YOUR GOAL -
Rewrite the entries below, changing "Locate each element" to "Identify each element" and keeping everything else the same. Omit the pictures from your answer.
** Start **
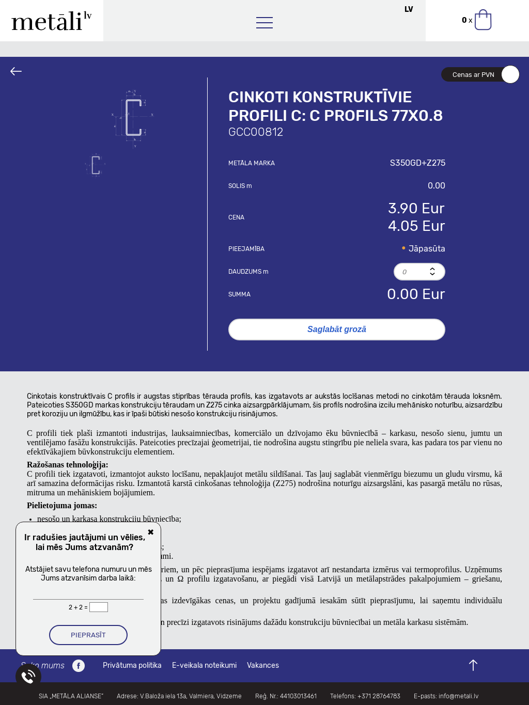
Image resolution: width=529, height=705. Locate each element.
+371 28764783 (378, 696)
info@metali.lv (458, 696)
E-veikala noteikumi (204, 665)
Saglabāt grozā (336, 329)
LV (408, 9)
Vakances (263, 665)
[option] (135, 119)
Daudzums (248, 271)
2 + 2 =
** End **
RESULT OF THIS EXERCISE -
Image resolution: width=529, height=705. Identify each element.
+371 28764783 (378, 696)
info@metali.lv (458, 696)
E-veikala noteikumi (204, 665)
Saglabāt grozā (336, 329)
LV (408, 9)
Vakances (263, 665)
[option] (135, 119)
Daudzums (248, 271)
2 + 2 =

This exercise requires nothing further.